As the drama unfolded, word spread through town. I know the Mendelsteins, whose names I’ve changed at their request to protect their privacy. When I heard their story, it hit especially close. When I was 4, my 11-year-old brother, Jonathan, was kidnapped and murdered by two strangers. It took me decades to unravel the trauma, as I chronicled in my memoir, “Alligator Candy.” I know firsthand what it feels like for a family to go through something so terrifying, and I reached out to the Mendelsteins as soon as I heard the news.
In Princeton, friends and family members rallied to help locate Richard. Rachel discovered, to her surprise, that other people she knew had also been victimized by virtual kidnappers. Her sister had a friend who was told her daughter had been kidnapped while studying in Australia, and her brother-in-law said his father had been tricked into believing his grandson had been abducted. To the Mendelsteins, it felt like telling their friends their emails had been hacked: Suddenly, everyone had a similar story to tell.
As news of the fake kidnapping circulated around Princeton, so did the rumors. An hour or so after the ordeal began, Stella got a call from a cousin who said she’d heard the kidnappers had gotten into Richard’s bank account. She feared they might be with Richard, forcing him to follow their orders at gunpoint.
“That was when I broke down,” Stella recalls. “Because I thought they were together.”
“Dad!” the girl cries in tears. “Dad! Dad! Dad!”

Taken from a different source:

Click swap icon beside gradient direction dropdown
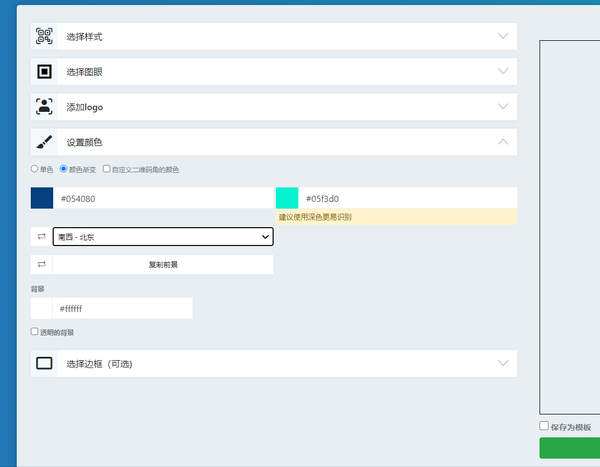(42, 237)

I’m listening to a recording of a virtual kidnapping that Arbuthnot is playing for me, to demonstrate just how harrowing the calls can be. “It begins with the crying,” he says. “That’s what most people hear first: Help me, help me, help me, Mommy, Mommy, Daddy.”
Virtual kidnapping calls, like any other telemarketing pitch, are essentially a numbers game. “It’s literally cold-calling,” Arbuthnot tells me. “We’ll see 100 phone calls that are total failures, and then we’ll see a completely successful call. And all you need is one, right?”

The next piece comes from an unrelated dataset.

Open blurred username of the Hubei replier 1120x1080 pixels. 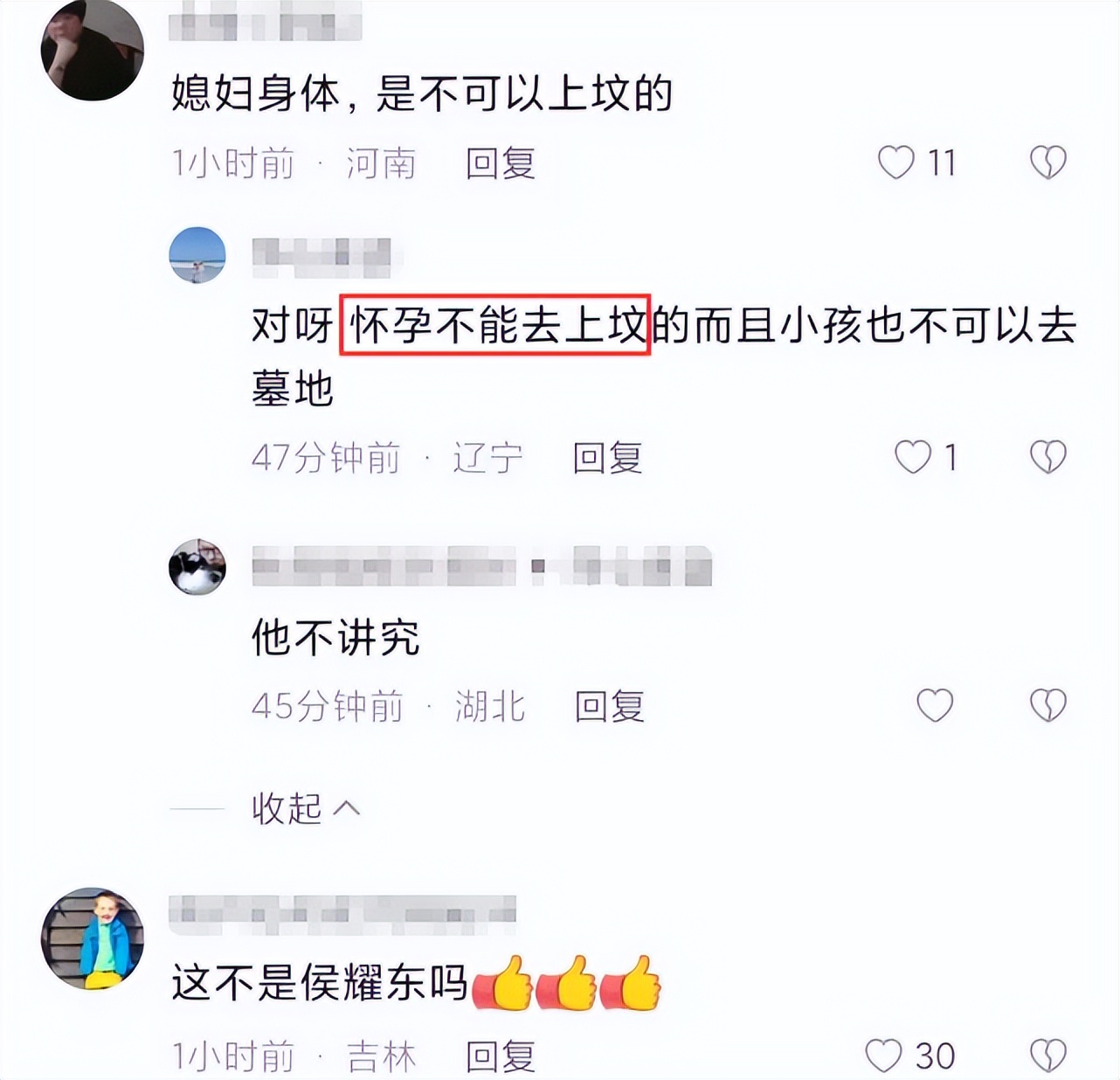[x=482, y=566]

The criminals start with a selected area code and then methodically work their way through the possible nine-digit combinations of local phone numbers. Not surprisingly, the first area where the police noticed a rash of calls was 310 — Beverly Hills. But it’s not enough to just get a potential mark to pick up. Virtual kidnapping is a form of hypnosis: The kidnappers need you to fall under their spell. In hacker parlance, they’re “social engineers,” dispassionately rewiring your reactions by psychologically manipulating you. That’s why they start with an emotional gut punch that’s almost impossible to ignore: a recording of a child crying for help.

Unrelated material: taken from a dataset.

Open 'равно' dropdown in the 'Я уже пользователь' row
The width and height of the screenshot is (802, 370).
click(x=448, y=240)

The recordings are generic productions, designed to ensnare as many victims as possible. “They’re not that sophisticated,” Arbuthnot tells me. It’s a relatively simple process: The criminals get a young woman they know to pretend they’ve been kidnapped, and record their hysterical pleas. From there, the scheme follows one of two paths. Either you don’t have a kid, or suspect something is amiss, and hang up. Or, like many parents, you immediately panic at the sound of a terrified child. Before you can form a rational thought, you blurt out your kid’s name, if only to make sense of what you’re hearing. Lisa? you say. Is that you? What’s wrong?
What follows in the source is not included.